L’Afrique noire est mal partie, écrivait en 1962 René Dumont.
Au lourd héritage colonial se sont en effet ajoutées des politiques économiques qui n’ont pas répondu en priorité aux besoins de la population, mais au diktat néocolonial. L’agriculture vivrière a été sacrifiée aux cultures de rente, alors que les pays producteurs n’exerçaient aucun contrôle sur les prix de leurs exportations sur le marché mondial. L’extraversion des économies africaines les a détournées des efforts indispensables à l’accélération de leur industrialisation et a perpétué leur statut d’État-client de l’Occident, avec lequel nombre de pouvoirs africains ont entretenu des relations incestueuses et trahi les aspirations à la liberté et à la démocratie.

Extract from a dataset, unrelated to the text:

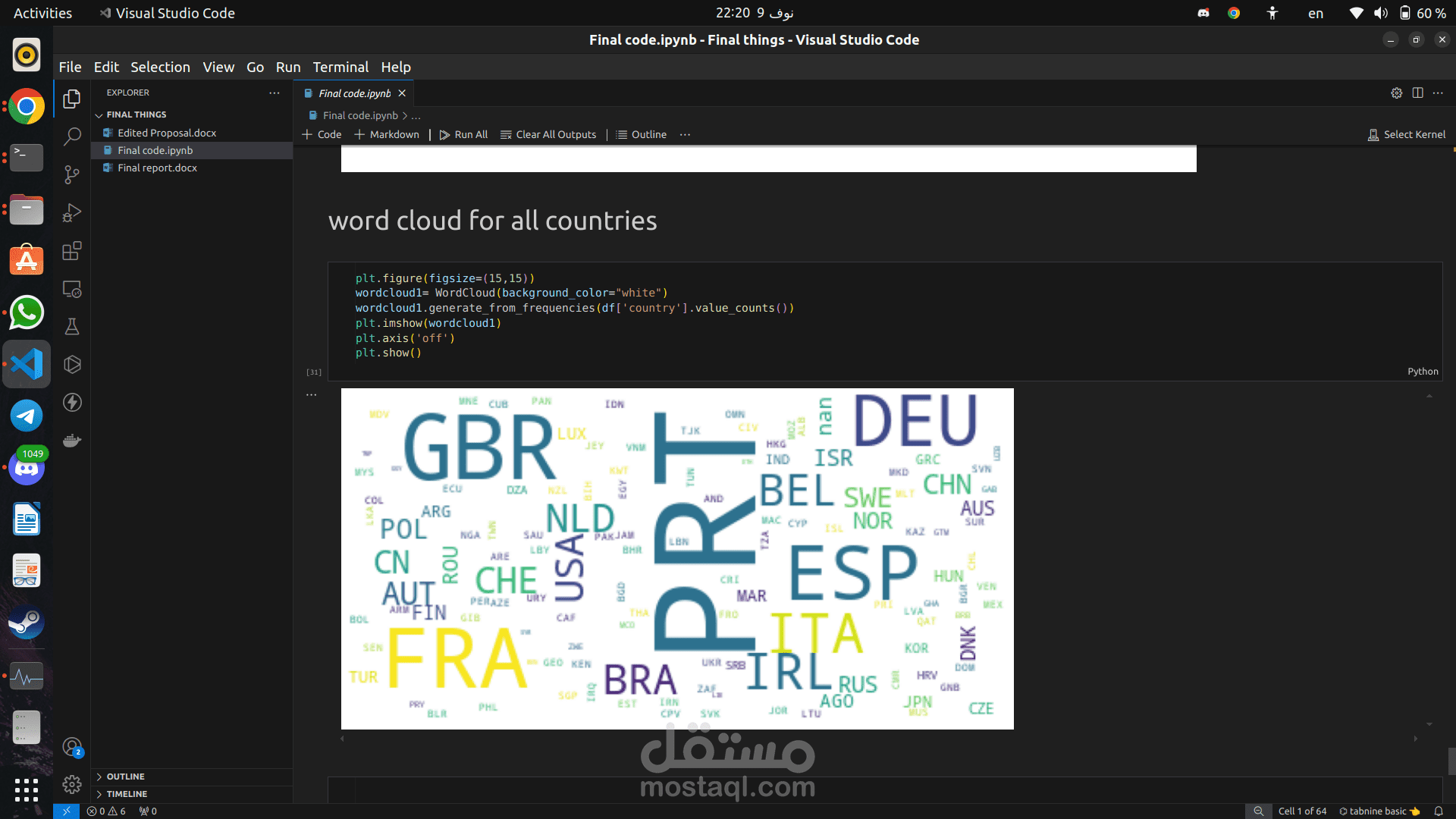
Task: Open Final report.docx in explorer
Action: tap(157, 168)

Les élites africaines se sont pour la plupart accommodées de cette situation, ont manqué d’audace ou de méthodes d’action afin de mettre en œuvre les grands principes que beaucoup de leurs leaders avaient proclamés avec conviction à l’indépendance. Ainsi que le souligne Samir Amin, à cette époque là, l’Afrique était le « ventre mou », la partie la plus vulnérable du système mondial, et elle le reste. Mais elle semble à présent décidée à mettre à profit le succès des pays dits émergents pour retrouver sa marge de manœuvre à l’égard des multinationales occidentales et rompre le monopole qu’elles ont exercé jusqu’à présent sur les économies subsahariennes. Une deuxième vague d’indépendance n’est donc plus une utopie. Comme l’y invite le « populaire » peintre congolais Chéri Samba dans ses toiles riches d’idées, de questionnements autant que de couleurs, il est temps que « maman Afrique » accouche du bébé qu’elle a gardé dans son ventre cinquante ans durant !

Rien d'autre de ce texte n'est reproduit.